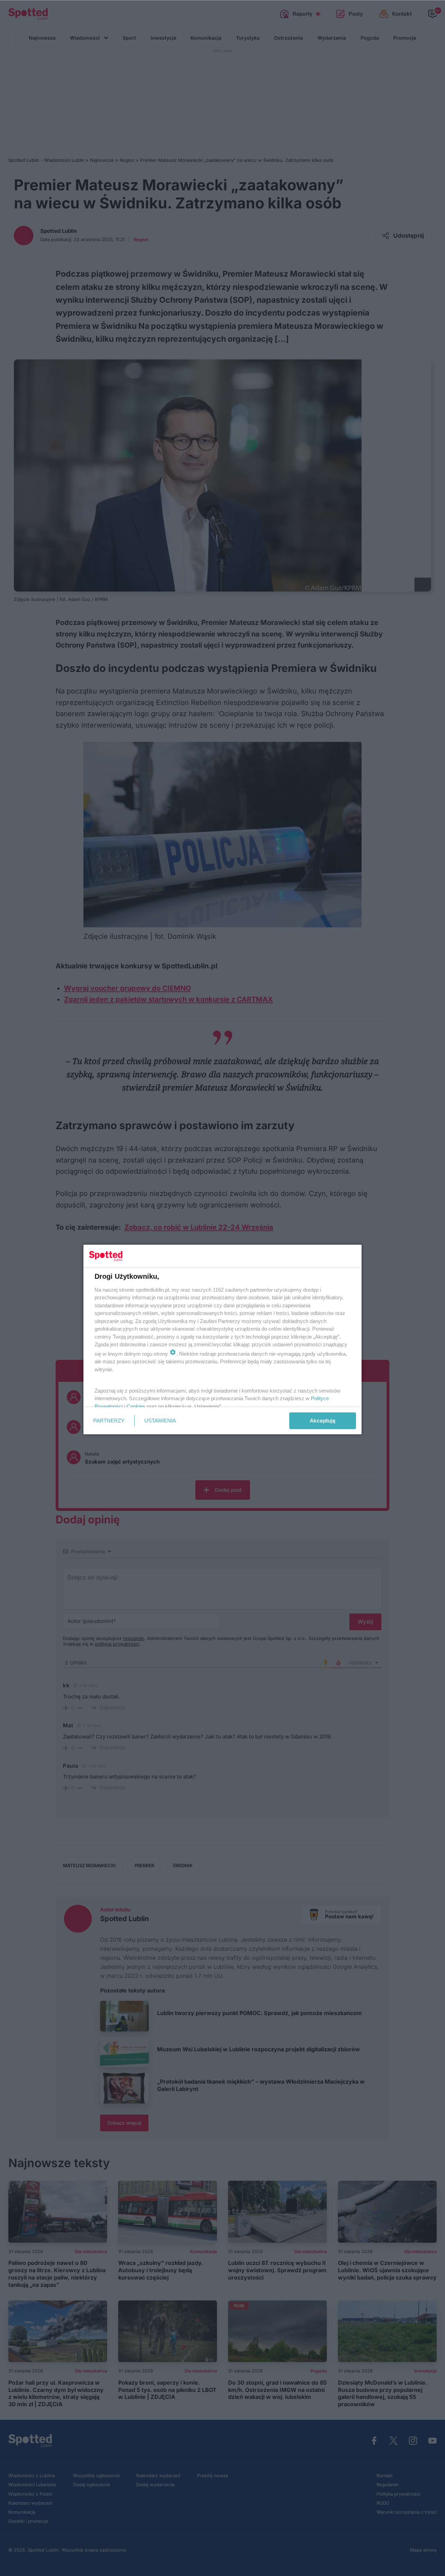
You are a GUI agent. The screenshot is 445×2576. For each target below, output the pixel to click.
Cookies (136, 1406)
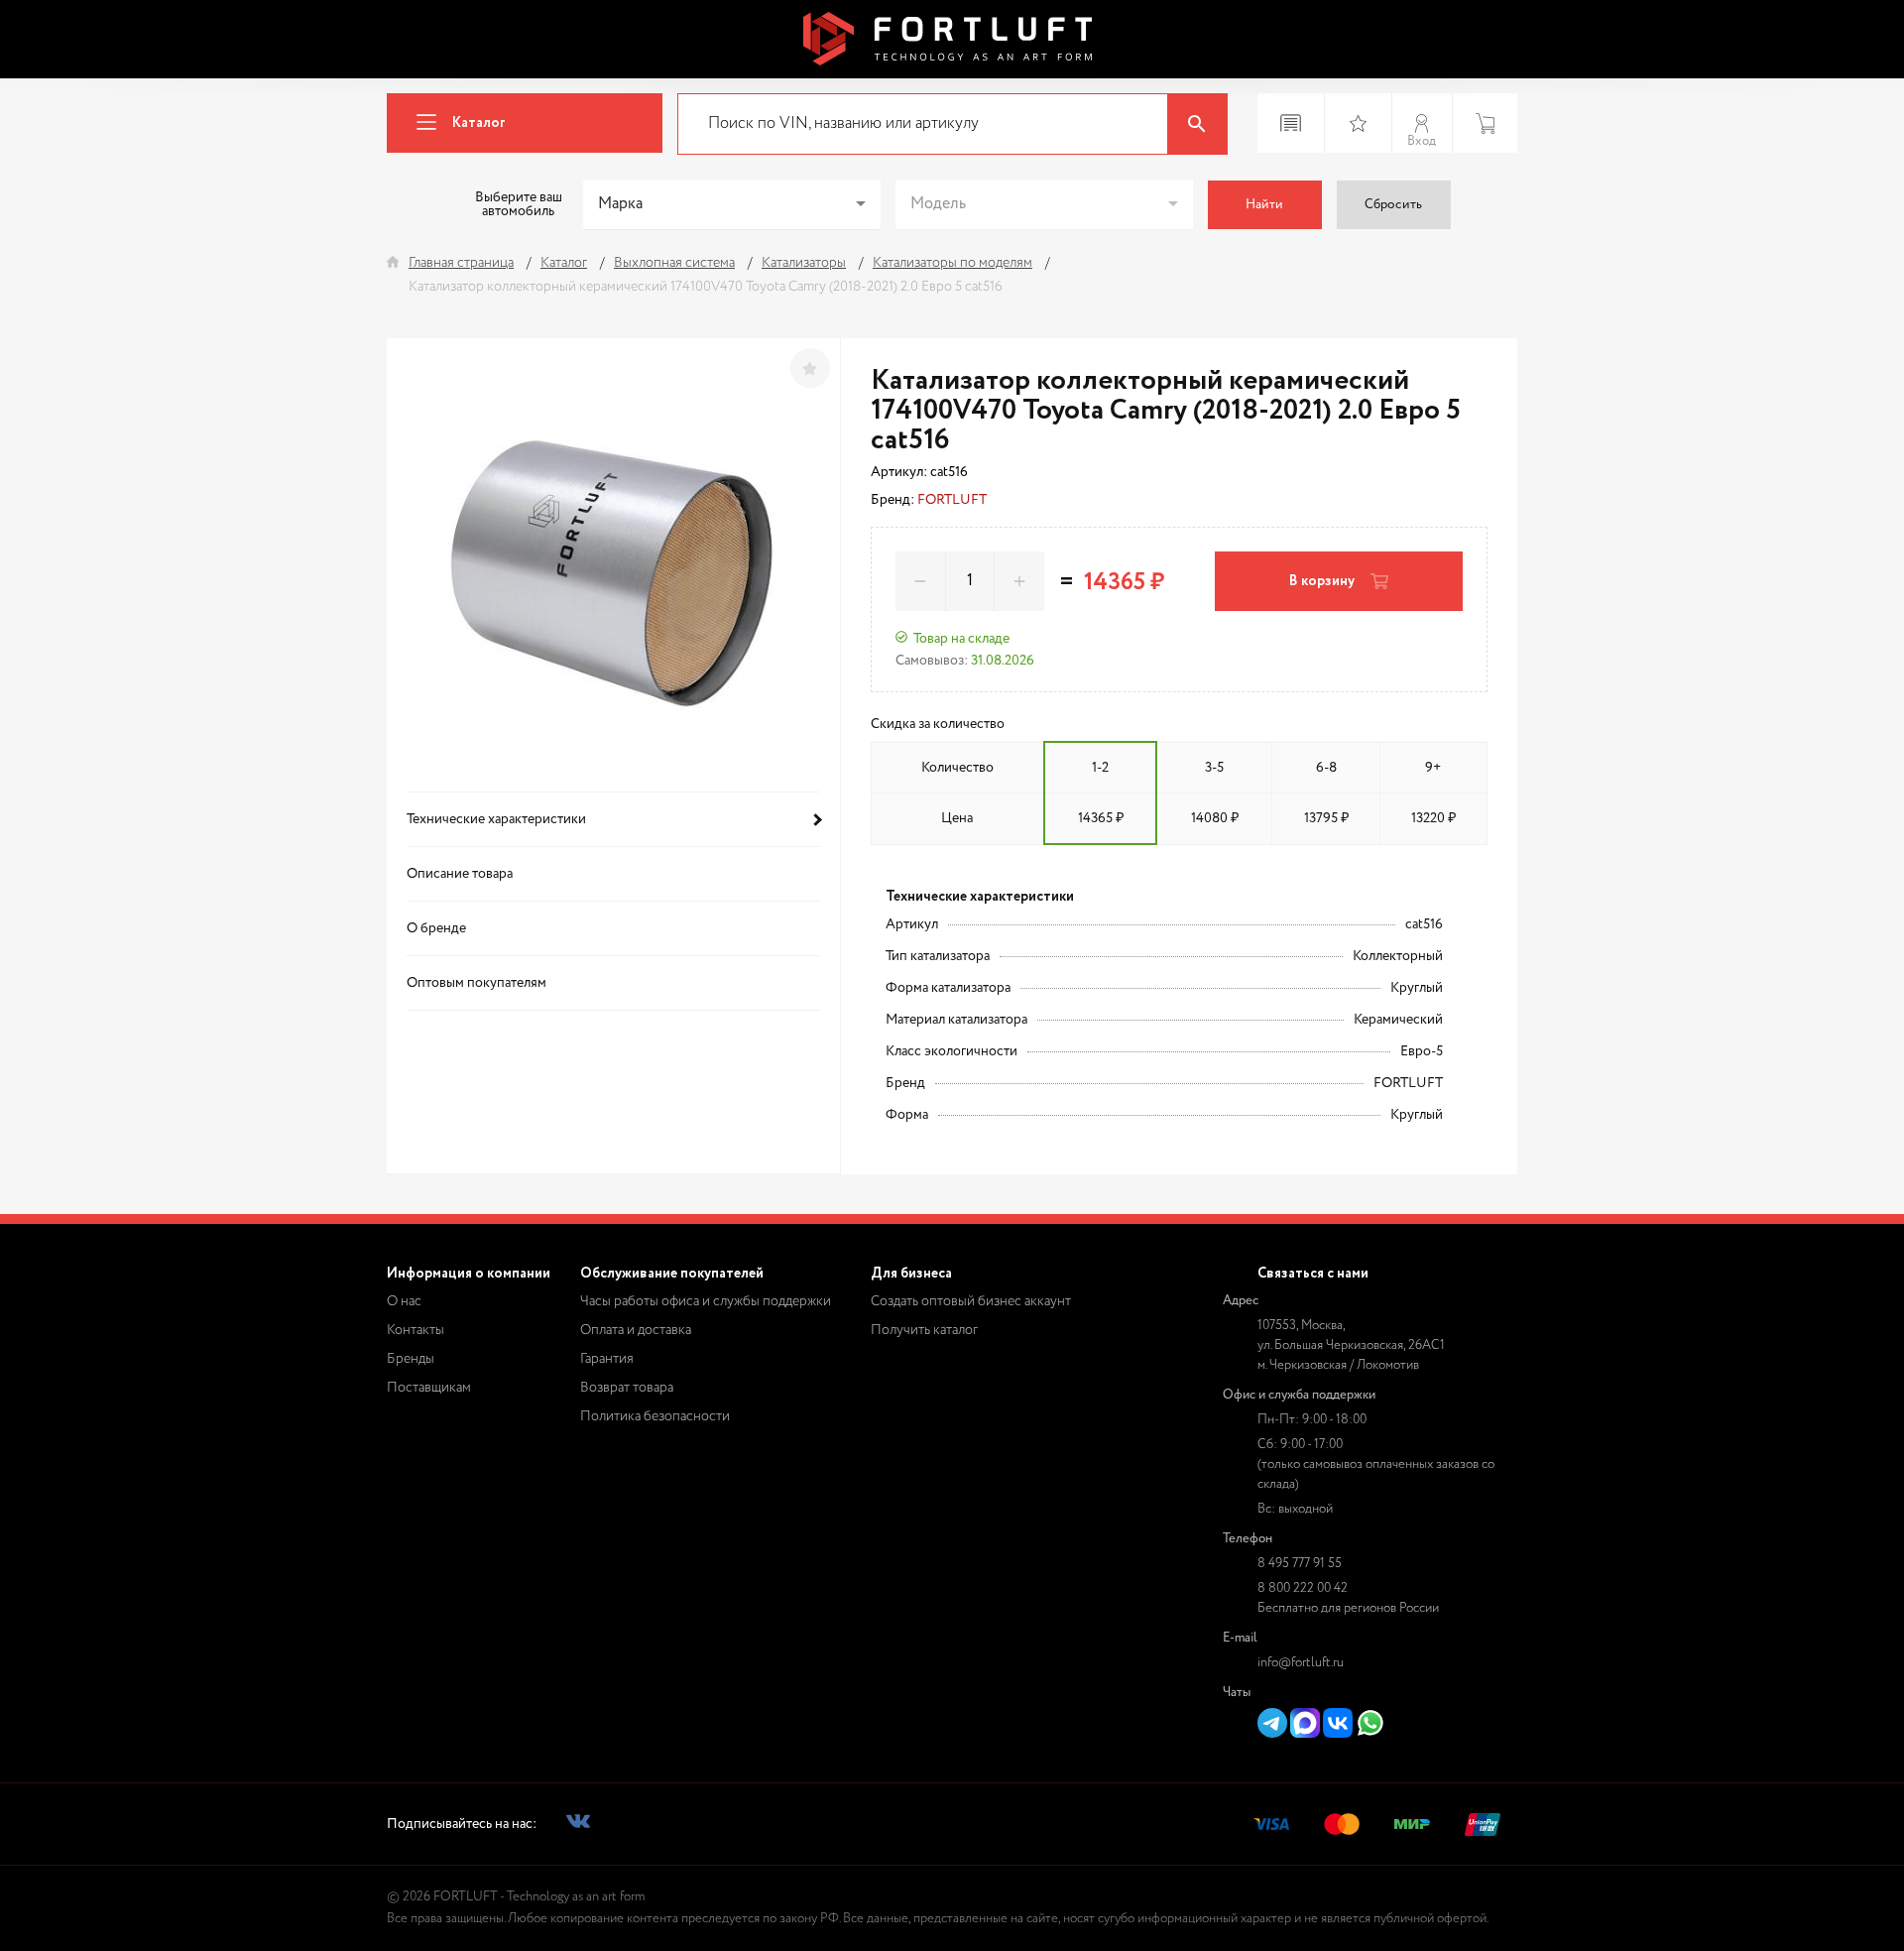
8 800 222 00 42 (1302, 1588)
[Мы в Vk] (578, 1824)
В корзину (1322, 581)
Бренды (410, 1359)
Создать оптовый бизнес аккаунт (971, 1301)
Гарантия (607, 1359)
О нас (404, 1301)
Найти (1264, 204)
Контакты (415, 1330)
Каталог (479, 123)
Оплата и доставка (635, 1330)
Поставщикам (429, 1388)
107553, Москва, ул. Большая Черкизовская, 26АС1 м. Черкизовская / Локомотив (1351, 1345)
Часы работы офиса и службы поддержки (705, 1301)
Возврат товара (626, 1388)
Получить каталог (924, 1330)
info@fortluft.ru (1300, 1662)
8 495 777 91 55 (1299, 1563)
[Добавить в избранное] (810, 368)
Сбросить (1393, 204)
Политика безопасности (655, 1416)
+ + + + +
Your goal: Please write every line above out exactly as given, except for any pictures.

Task response:
You are a GUI agent. The screenshot is 445×2576. For each target below, output the pixel to click.
Cookies (136, 1406)
8 800 222 00 42 (1302, 1588)
[Мы в Vk] (578, 1824)
В корзину (1322, 581)
Бренды (410, 1359)
Создать оптовый бизнес аккаунт (971, 1301)
Гарантия (607, 1359)
О нас (404, 1301)
Найти (1264, 204)
Контакты (415, 1330)
Каталог (479, 123)
Оплата и доставка (635, 1330)
Поставщикам (429, 1388)
107553, Москва, ул. Большая Черкизовская, 26АС1 м. Черкизовская / Локомотив (1351, 1345)
Часы работы офиса и службы поддержки (705, 1301)
Возврат товара (626, 1388)
Получить каталог (924, 1330)
info@fortluft.ru (1300, 1662)
8 495 777 91 55 (1299, 1563)
[Добавить в избранное] (810, 368)
Сбросить (1393, 204)
Политика безопасности (655, 1416)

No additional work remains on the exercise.